13. Julia é proprietária de uma empresa de organização de eventos (corporativos, sociais e infantis). Devido ao aumento dos custos com insumos (aluguel de equipamentos, contratação de pessoal, alimentação e decoração), ela planeja realizar um reajuste nos preços de seus serviços para o próximo ano. Ao pesquisar sobre índices de inflação para embasar seu reajuste, Julia se deparou com três indicadores principais: IPCA (Índice Nacional de Preços ao Consumidor Amplo), IGPM (Índice Geral de Preços – Mercado) e INPC (Índice Nacional de Preços ao Consumidor). Ela está em dúvida sobre qual deles melhor reflete a realidade de uma prestadora de serviços que atua no mercado brasileiro e que deseja repassar a variação de custos de forma mais aderente à realidade do seu setor.
Considerando as características metodológicas de cada índice, qual é a orientação mais adequada que o consultor deve oferecer a Julia para que ela escolha o indicador de reajuste mais fiel aos seus custos e ao mercado?
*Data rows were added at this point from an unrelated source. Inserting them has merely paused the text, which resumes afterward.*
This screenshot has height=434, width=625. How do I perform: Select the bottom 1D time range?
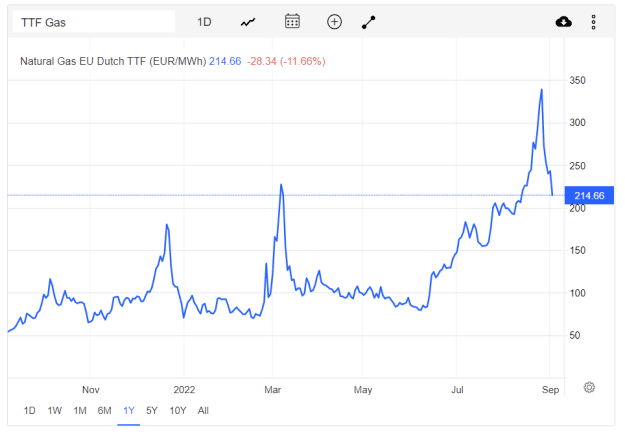(29, 410)
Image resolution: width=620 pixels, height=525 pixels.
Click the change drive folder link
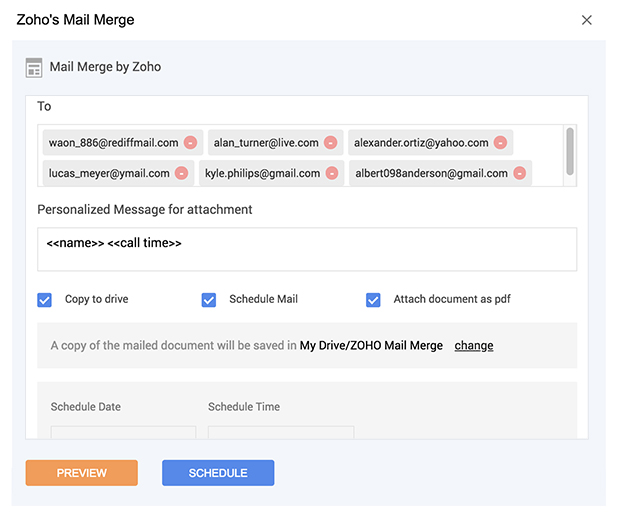473,346
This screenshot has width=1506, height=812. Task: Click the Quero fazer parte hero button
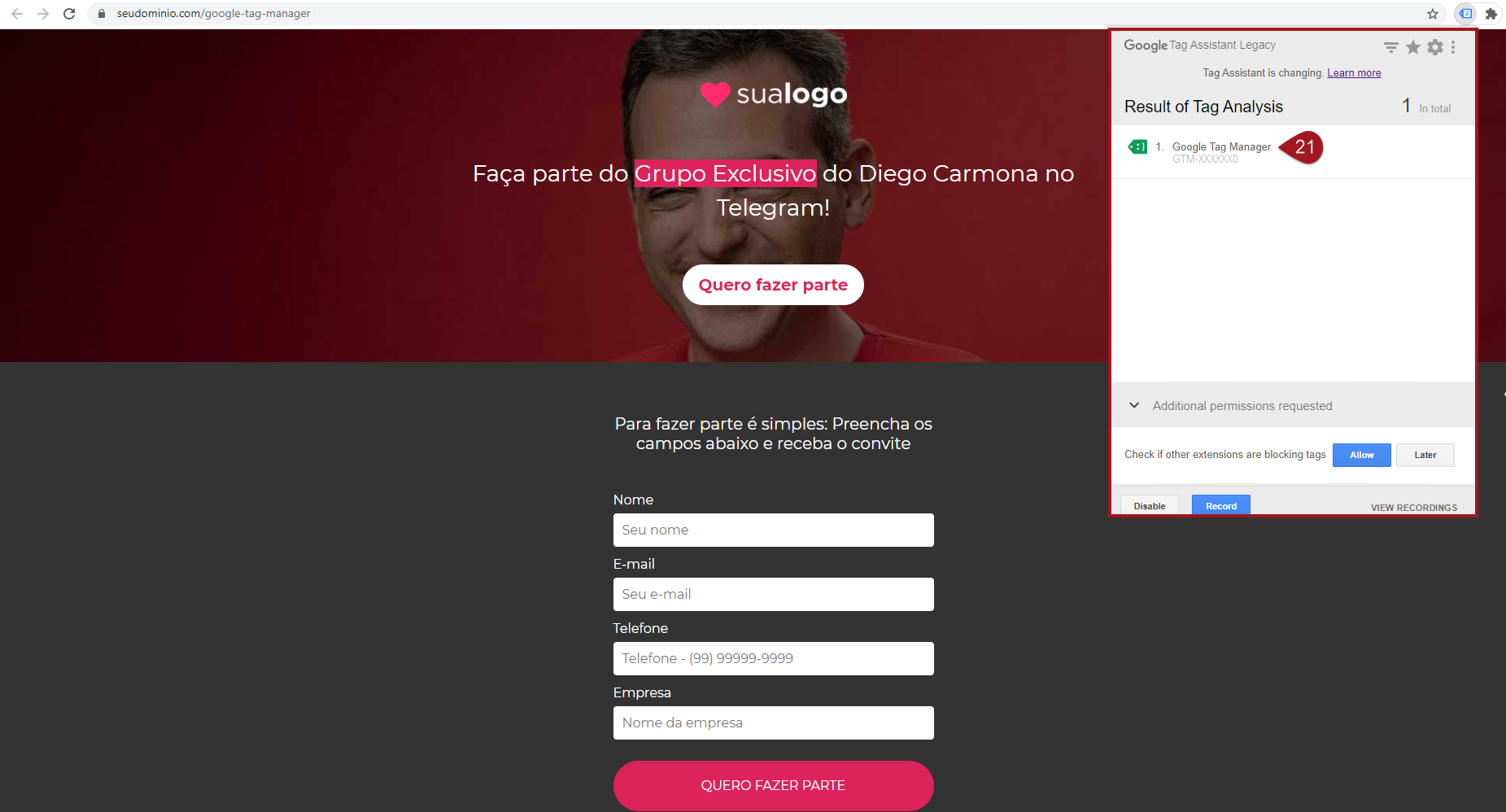(773, 285)
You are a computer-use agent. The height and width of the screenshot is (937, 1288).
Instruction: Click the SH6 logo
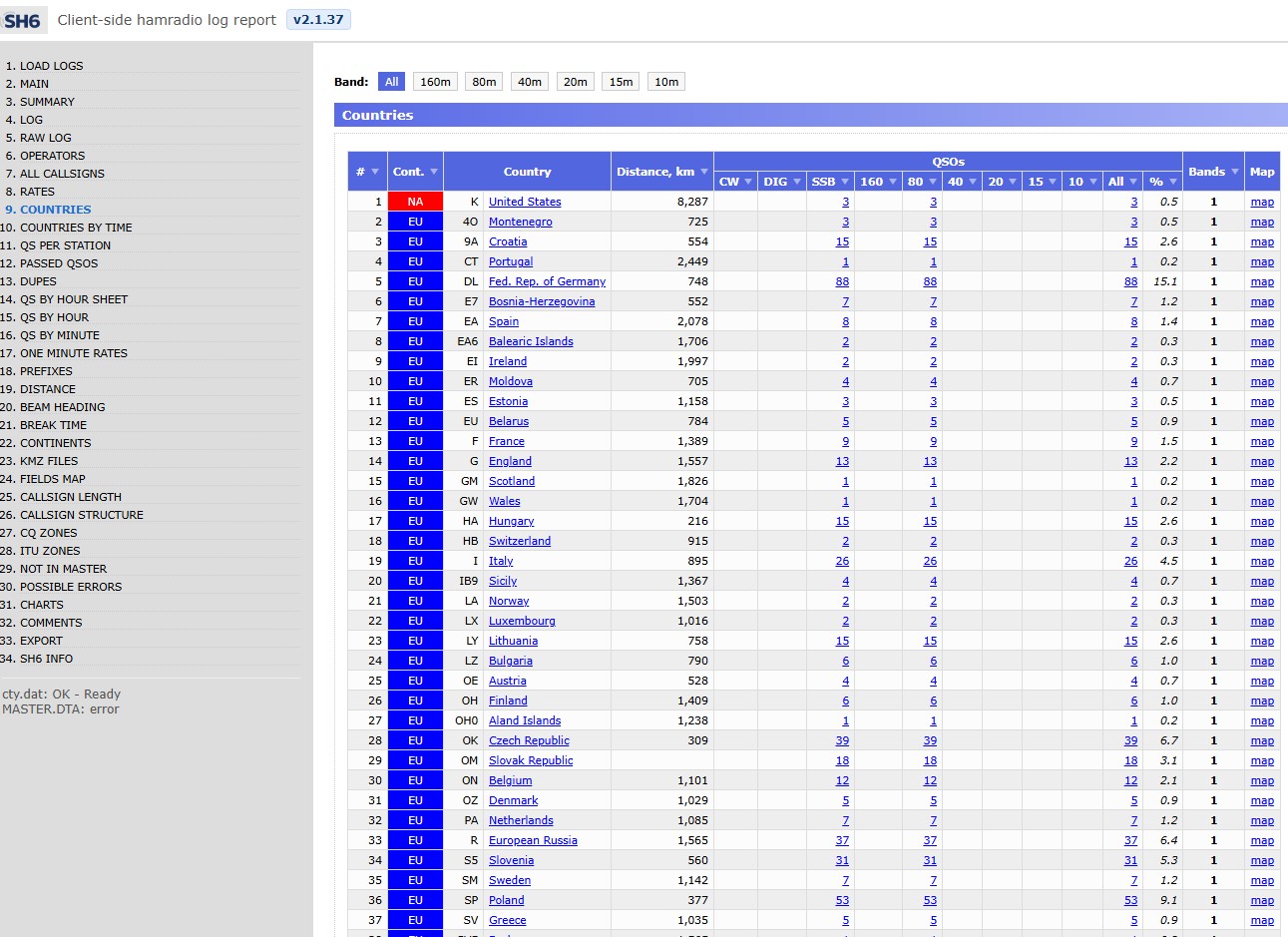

O IPCA (Índice Nacional de Preços ao Consumidor Amplo) é o índice oficial do Brasil, medindo a inflação das famílias com rendimentos de 1 a 40 salários mínimos. Por ser o indicador central da meta de inflação, ele é a referência padrão para reajustes de contratos de prestação de serviços, aluguéis e preços ao consumidor. O IGPM, por sua vez, é muito influenciado pelo atacado e pelo câmbio (devido ao seu peso em commodities), o que o torna volátil e menos adequado para medir custos de prestação de serviços focados em consumidor final. O INPC foca em famílias de menor renda (até 5 salários mínimos) e não é o padrão para esse tipo de reajuste.